Let me introduce by saying that I believe the result of “Fantastic bits” is fair, with the top4 being Magus > reCurse > (pb4 and Neumann).
This post is not made to discuss the exact result of the contest : it is intended to discuss the procedure.
- Approx. 100 games are played by each AI when they are submitted.
- After those 100 games, the AI’s score has generally come to a stable point, and oscillates around that point.
- A re-run procedure was used where each AI plays a big number of BO5 games.
- During that re-run, every top AI’s score has continually increased
A bit of history :
- It is the nature of TrueSkill that the score fluctuates with each win and each loss.
- A re-run procedure was designed after STC, where the score would gradually stabilize by computing its average value over a number of games.
- The assumption when proposing that re-run procedure was that the scores would have already stabilized close to their equilibrium point, and the average computation would simply compensate for fluctuations around this equilibrium.
- A document was provided by _anst simulating the positive effect of the re-run procedure.
Of win/loss ratios :
- This is not exactly the case, but let’s simplify by saying that a 55% win/loss ratio between two players is roughly 1 point score difference.
- If there is a 55% w/l ratio between two players in BO1, then there is a 60% w/l ratio between those two players in BO5. (the figures are not exact, I haven’t taken the time to make the exact calculation)
- When switching to a BO5 system, the w/l ratio difference between players is amplified, and the score difference reflects this.
- We have indeed observed that the top AI’s scores have continually increased during the re-run.
My question today is : does it make sense to switch to BO5 for the re-run ?
To me, the only reason to use a BOx format is when there is no averaging of the results, such as direct elimination tournaments. If Codingame can launch 2005 games for a re-run, I do believe it would be better to use 1000BO1 results instead of 200*BO5 results.
- 150 matches were made in legend each submit.
I’ll would prefer 333*BO3.
A lot of games are quite random and you can easily lose a game with an early move; even if you have an overall better gameplay.
Point taken, it’s 150 not 100.
Regarding the proposal to use BO3, I disagree with the “random” argument.
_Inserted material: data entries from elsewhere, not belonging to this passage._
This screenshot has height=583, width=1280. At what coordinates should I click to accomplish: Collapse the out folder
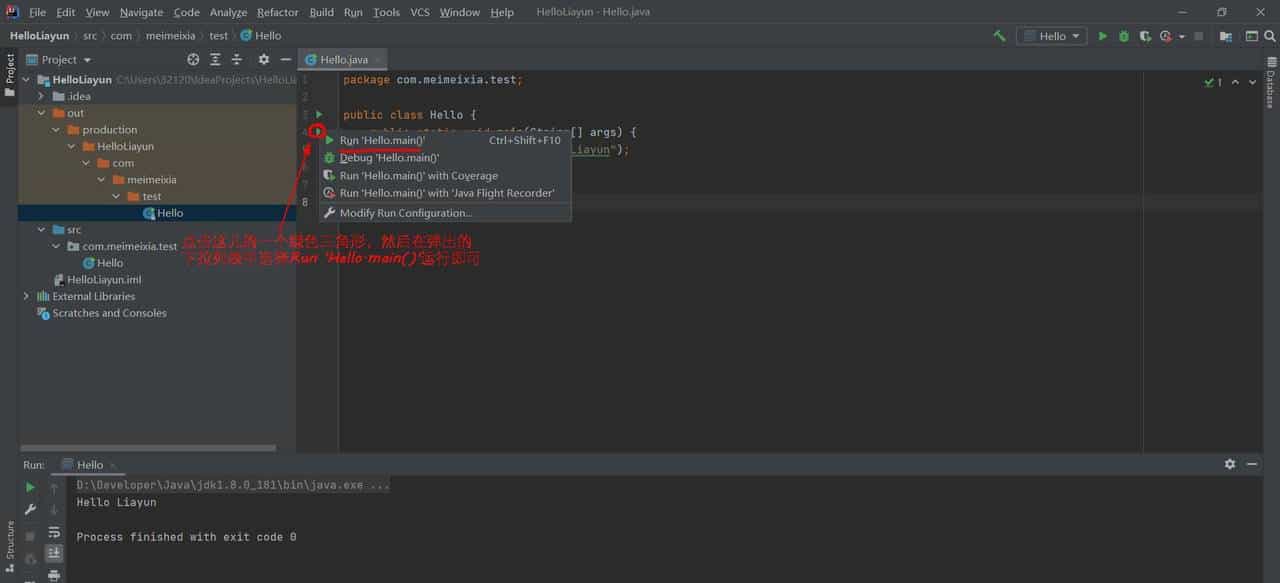point(41,112)
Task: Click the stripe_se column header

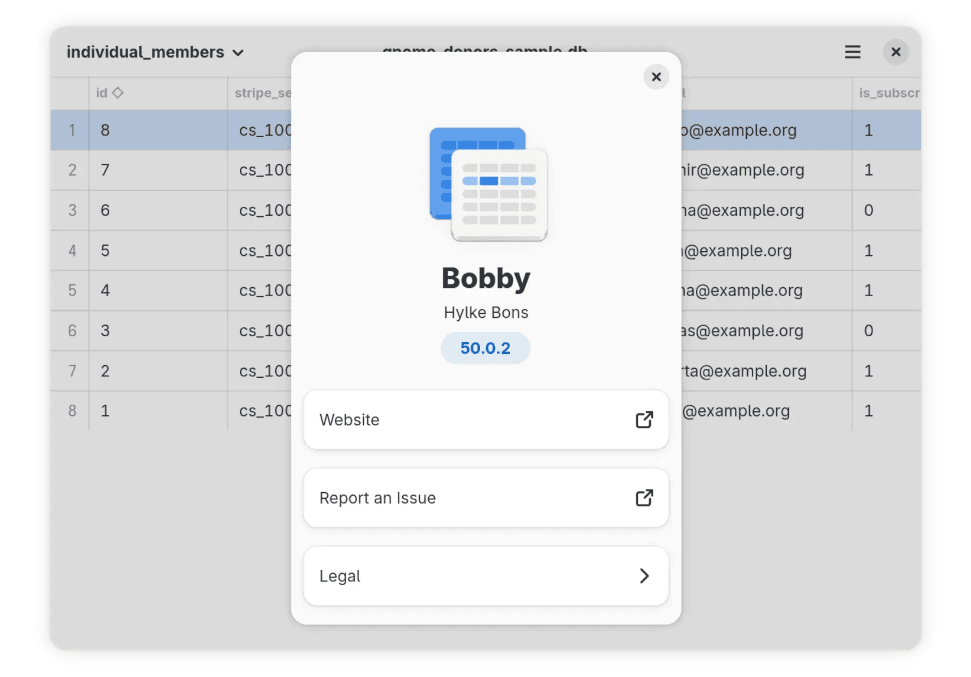Action: click(x=260, y=93)
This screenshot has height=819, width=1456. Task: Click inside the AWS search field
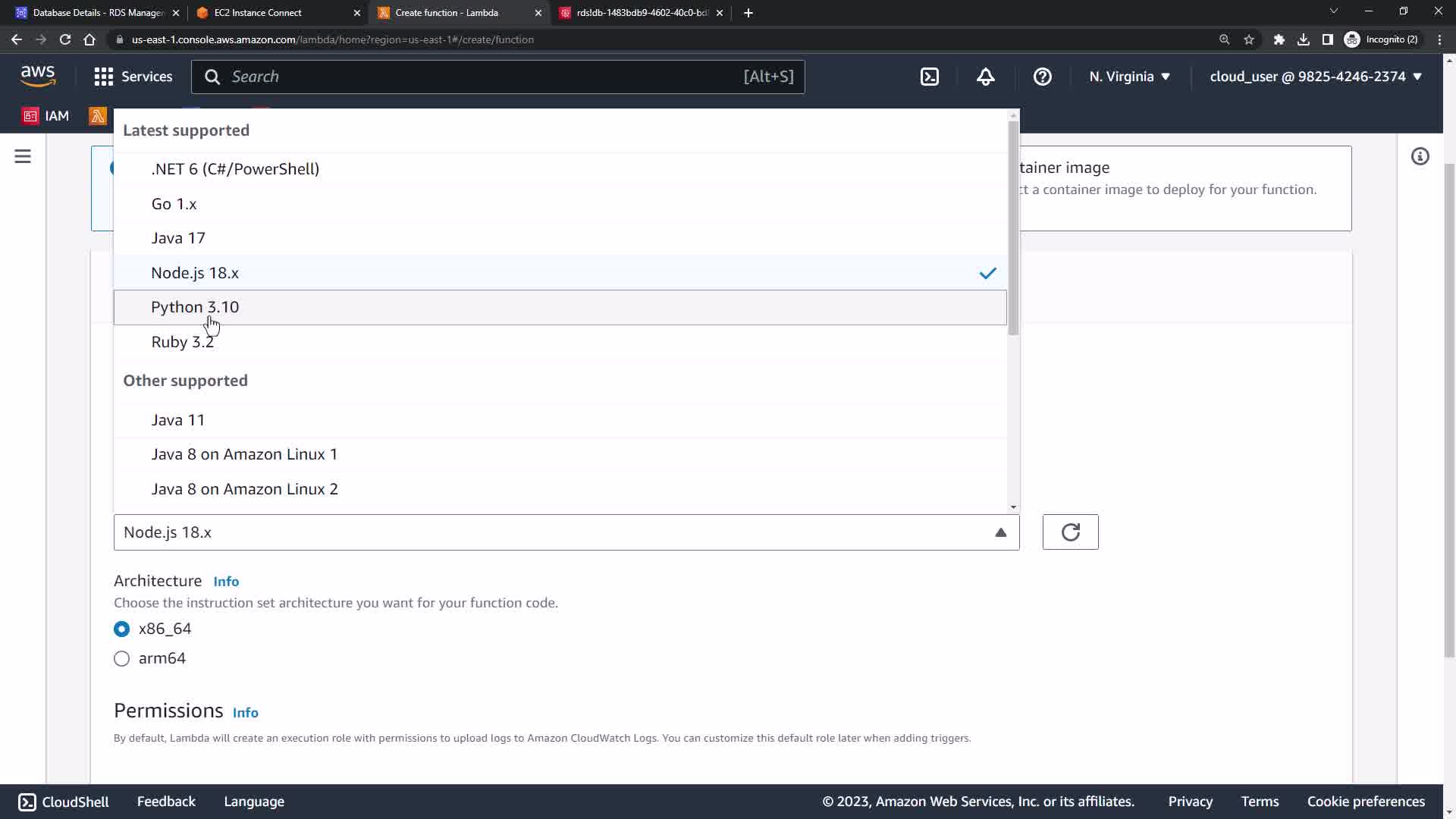[485, 77]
TrueSkill + averaging is already fully capable of dealing with the randomness of results.
Switching from BO1 to BO3 or BO5 adds a dynamic element which I am not sure anybody fully understands.
Rating based systems and BOx plays are redundant and possibly damaging.
Calculating ratings for BO1 is different than calculating ratings for BO3 or BO5. Those yield different final ratings and possibly rankings.
I didn’t know it was being used in re-runs at all. Have you done any measurement which shows it helps in any way to switch to BO5?
I think the best argument is: Is there any advantage to BO5?
Personally I don’t see it.
Prepare to see ugly graphs, because I don’t know how to use OpenOffice
Here is some historical data taken during the CodeBusters contest. Each line corresponds to one player in the top 20. CodeBusters is the first contest when the BO5 procedure was used.
The abscissae is the nth time at which the screenshot was taken. For example, abscissae #20 means it is the 20th time I took a screenshot of the leaderboard this evening. I took screenshots regularly from 7:40PM to 11:05PM.
The ordinate is the score given for that person on the leaderboard.
One can compare two things :
- The final score obtained by the AIs at the end of the graph.
- The average score obtained by these AIs during the transient conditions.
(that’s the graph below)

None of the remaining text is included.